Not too long ago there were talks around the office regarding a new testing initiative. Now, by itself, this is fantastic news. Who wouldn't want to actually spend some time and get our testing story up to par?
The problem lies within the approach that was proposed, going so far as to say: "We need to ensure that we have at least 80% test coverage."
While the intention is a good one, code coverage is unfortunately useless.
Now, that is a pretty bold statement, so let me clarify a little bit. Code coverage goals are useless. You shouldn't strive for X% coverage on a given codebase. There are a few reasons for this, so let me explain.
It is possible to test enough
Not all code bases are created equal. One could be for an application that sees millions of hits in a day and is grossly complicated. Another could be for a tiny application that services a couple users a day, if that. I always like to envision these different kinds of applications on a risk plane.
Imagine if you will that each dot is an application in our system. The further top-right we go, the more likely that if something were to go wrong it'd be some bad news bears. Whereas the further bottom-left.. eh? Maybe someone would notice.
Now, it would be a silly little to say that every application should have at least 80% code coverage. Why? Opportunity cost. While I am a huge proponent of testing, I don't like to test just because. We should aim to test enough. Test enough so that we have enough confidence that our application will function as we expect it to.
In reality, maybe for our right-winged applications, 80% isn't enough. Maybe that actually should be higher and we should not stop at 80%. On the flip side, our smaller applications in the bottom left probably don't need such a high coverage percentage. The cycles spent adding tests would potentially bring us little to no value and end up just being a waste of time.
Note: I feel like at this point some individuals may be a little confused as to how adding tests would be invaluable. There's a whole development methodology called TDD that creates a high level of coverage just by following the red, green, refactor cycle.The points I make here generally refer to going back and adding tests because someone dictated that the code bases coverage percentage was too low. If you're doing TDD to begin with, then setting a target really won't help. It's just a byproduct.

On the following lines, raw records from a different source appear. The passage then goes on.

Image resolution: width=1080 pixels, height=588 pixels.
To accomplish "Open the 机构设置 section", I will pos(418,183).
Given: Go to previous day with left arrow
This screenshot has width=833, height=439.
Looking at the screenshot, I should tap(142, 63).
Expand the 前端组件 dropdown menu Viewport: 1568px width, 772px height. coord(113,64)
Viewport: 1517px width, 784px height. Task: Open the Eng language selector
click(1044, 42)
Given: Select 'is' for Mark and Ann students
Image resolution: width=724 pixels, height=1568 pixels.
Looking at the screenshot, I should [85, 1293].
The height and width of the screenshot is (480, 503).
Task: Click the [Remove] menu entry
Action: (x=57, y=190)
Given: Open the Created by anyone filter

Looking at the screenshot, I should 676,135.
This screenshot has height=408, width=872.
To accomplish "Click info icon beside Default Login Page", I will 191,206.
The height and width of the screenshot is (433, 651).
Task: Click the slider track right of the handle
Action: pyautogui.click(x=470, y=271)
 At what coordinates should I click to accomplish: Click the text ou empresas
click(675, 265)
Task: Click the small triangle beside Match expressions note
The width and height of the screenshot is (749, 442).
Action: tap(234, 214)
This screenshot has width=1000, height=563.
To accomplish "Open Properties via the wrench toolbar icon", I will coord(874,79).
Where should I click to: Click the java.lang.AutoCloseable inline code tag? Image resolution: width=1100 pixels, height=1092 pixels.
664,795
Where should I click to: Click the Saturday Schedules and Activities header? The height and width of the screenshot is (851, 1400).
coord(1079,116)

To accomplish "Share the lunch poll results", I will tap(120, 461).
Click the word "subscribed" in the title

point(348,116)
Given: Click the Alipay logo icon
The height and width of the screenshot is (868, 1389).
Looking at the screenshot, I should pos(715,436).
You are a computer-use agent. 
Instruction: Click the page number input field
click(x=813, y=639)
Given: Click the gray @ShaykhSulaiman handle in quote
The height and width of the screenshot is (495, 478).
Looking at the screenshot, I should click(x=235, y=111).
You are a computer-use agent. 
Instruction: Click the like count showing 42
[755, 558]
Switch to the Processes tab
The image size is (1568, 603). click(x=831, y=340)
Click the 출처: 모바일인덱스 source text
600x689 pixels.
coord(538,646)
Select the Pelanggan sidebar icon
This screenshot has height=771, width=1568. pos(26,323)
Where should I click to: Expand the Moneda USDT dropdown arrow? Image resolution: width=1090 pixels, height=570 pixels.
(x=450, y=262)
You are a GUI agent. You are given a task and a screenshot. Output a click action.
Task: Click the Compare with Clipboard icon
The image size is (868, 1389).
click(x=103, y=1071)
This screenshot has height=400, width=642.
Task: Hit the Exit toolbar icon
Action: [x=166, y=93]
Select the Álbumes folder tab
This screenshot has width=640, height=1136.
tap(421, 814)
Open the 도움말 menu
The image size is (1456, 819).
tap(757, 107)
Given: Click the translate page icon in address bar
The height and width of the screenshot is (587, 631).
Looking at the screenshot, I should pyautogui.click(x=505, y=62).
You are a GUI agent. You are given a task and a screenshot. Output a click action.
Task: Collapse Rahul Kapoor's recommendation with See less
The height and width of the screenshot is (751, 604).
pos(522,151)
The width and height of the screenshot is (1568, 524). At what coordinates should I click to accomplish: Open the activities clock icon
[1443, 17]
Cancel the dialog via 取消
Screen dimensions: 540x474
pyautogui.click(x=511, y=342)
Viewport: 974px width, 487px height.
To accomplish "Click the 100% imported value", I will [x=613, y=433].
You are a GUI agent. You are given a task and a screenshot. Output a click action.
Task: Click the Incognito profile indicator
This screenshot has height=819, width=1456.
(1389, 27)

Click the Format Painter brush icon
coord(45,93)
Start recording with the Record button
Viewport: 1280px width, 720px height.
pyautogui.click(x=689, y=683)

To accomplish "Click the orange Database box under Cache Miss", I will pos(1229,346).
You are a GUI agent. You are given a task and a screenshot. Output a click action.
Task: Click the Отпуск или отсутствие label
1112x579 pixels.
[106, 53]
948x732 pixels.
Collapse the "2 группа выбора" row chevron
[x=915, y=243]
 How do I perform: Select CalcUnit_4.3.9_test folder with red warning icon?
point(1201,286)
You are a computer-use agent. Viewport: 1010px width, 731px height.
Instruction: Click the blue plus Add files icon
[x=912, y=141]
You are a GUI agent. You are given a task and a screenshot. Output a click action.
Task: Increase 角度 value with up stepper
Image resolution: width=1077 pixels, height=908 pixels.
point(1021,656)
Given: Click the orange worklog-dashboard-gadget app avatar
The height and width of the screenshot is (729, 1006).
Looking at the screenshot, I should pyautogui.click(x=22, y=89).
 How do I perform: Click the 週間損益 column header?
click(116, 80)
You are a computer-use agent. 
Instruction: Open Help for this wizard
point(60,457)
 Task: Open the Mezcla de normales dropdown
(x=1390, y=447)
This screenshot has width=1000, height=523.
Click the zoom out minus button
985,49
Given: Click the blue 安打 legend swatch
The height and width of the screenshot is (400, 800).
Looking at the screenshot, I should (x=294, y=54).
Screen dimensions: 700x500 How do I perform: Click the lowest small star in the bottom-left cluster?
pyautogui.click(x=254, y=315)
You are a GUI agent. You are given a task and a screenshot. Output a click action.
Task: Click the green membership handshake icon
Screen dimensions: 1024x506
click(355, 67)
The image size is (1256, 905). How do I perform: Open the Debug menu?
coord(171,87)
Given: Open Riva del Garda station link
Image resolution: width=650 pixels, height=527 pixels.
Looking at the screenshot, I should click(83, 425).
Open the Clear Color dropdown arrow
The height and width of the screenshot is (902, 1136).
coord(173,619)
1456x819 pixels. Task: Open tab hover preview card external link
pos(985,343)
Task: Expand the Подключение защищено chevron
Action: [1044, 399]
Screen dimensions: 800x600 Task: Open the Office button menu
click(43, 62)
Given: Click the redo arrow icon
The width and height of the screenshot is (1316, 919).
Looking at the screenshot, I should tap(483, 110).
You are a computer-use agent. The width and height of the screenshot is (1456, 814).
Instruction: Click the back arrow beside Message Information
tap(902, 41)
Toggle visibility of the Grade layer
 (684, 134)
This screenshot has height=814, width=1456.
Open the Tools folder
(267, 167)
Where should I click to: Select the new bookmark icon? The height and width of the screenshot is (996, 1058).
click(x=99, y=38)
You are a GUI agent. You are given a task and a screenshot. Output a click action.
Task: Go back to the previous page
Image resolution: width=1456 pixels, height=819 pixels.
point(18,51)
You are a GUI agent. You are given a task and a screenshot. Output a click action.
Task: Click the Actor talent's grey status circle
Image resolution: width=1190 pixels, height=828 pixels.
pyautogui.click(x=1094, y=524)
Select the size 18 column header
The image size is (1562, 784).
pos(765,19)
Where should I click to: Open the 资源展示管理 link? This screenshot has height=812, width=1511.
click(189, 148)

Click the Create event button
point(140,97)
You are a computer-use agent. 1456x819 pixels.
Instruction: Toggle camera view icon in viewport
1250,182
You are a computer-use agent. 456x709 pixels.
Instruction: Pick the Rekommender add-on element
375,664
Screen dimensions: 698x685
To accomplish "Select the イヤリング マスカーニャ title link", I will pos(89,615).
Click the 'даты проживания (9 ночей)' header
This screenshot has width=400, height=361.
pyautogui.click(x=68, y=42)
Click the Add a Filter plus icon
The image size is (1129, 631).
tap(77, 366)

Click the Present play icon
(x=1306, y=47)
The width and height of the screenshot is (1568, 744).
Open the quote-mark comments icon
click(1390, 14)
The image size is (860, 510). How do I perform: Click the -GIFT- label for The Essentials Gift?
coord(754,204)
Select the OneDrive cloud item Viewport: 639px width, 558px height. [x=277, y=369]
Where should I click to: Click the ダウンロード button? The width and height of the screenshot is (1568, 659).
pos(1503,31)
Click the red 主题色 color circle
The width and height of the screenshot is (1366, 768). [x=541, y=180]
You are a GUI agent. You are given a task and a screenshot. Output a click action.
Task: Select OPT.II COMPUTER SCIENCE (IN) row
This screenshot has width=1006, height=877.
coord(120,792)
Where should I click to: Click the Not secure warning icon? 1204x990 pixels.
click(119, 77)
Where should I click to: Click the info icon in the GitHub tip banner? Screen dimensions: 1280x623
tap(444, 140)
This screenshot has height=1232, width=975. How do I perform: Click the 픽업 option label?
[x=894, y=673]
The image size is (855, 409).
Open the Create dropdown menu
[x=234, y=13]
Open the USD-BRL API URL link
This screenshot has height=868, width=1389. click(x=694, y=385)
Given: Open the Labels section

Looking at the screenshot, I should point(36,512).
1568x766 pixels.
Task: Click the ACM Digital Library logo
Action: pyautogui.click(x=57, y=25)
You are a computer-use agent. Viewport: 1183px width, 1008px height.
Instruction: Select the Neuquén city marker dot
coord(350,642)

It's all about context. We can't generalize a percentage of coverage in our code base, because each code base is different.
Fun Fact: Did you know this sort of risk plane chart can be applicable to many different scenarios? Ever wondered what the risk plane for the security guy looks like?
Anyway...
In the same vein, not everything needs a test around it. Let's say we wanted to introduce a new public member into our codebase, something simple
public FirstName { get; set; }
Introducing this line of code, if not called in any of our tests will drop code coverage. Maybe even below our beloved 80%. The fix?
[Fact]
public void FirstName_ByDefault_CanBeSet()
{
var myClass = MyClass();
myClass.FirstName = "testname";
Assert.AreEqual("testname", myClass.FirstName)
}
At this point, we're just testing .NET -- something we definitely want to avoid. I tend to only put tests around code that I know could actually have the potential to change in a way that I do not want it to. Logical code.
Code coverage is easy
Just because we have a lot of code coverage, does not necessarily mean that we can have a lot of confidence that our application works as we expect it to. Everything is always more clear with examples, so let's consider the following:
public class Flawless
{
public bool IsGuarenteedToWork()
{
// some code
}
}
Now, methods usually have logic that we would normally want to test, right? Conditionals, mathematical operations, you name it. Though, for our example, it doesn't matter! We just want to increase code coverage. That's our goal.
[Fact]
public void IsGuarenteedToWork_ByDefault_Works()
{
var flawless = new Flawless();
var actual = flawless.IsGuarenteedToWork();
}
And there you have it! 100% code coverage. By default, tests that do not have an Assert
will be considered passing. Now you're probably thinking.. oh come on, who would actually do this?
People do silly things when incentivized. My go-to example is that of a scenario in which a company tells QA that for every bug they find at the end of the quarter, they will be given a bonus. Seems pretty reasonable right? The flip side of that is the same company tells development that they will receive a bonus based on how few bugs they introduce into the system.
This scenario incentivizes the failure of opposing groups. The development organization doesn't really want to write any code for fear of introducing a bug and wants QA to miss bugs in their analysis. Whereas the QA group wants development to introduce bugs into the system so that they can find them and be rewarded for doing so.
The other thing that we need to keep in mind is that...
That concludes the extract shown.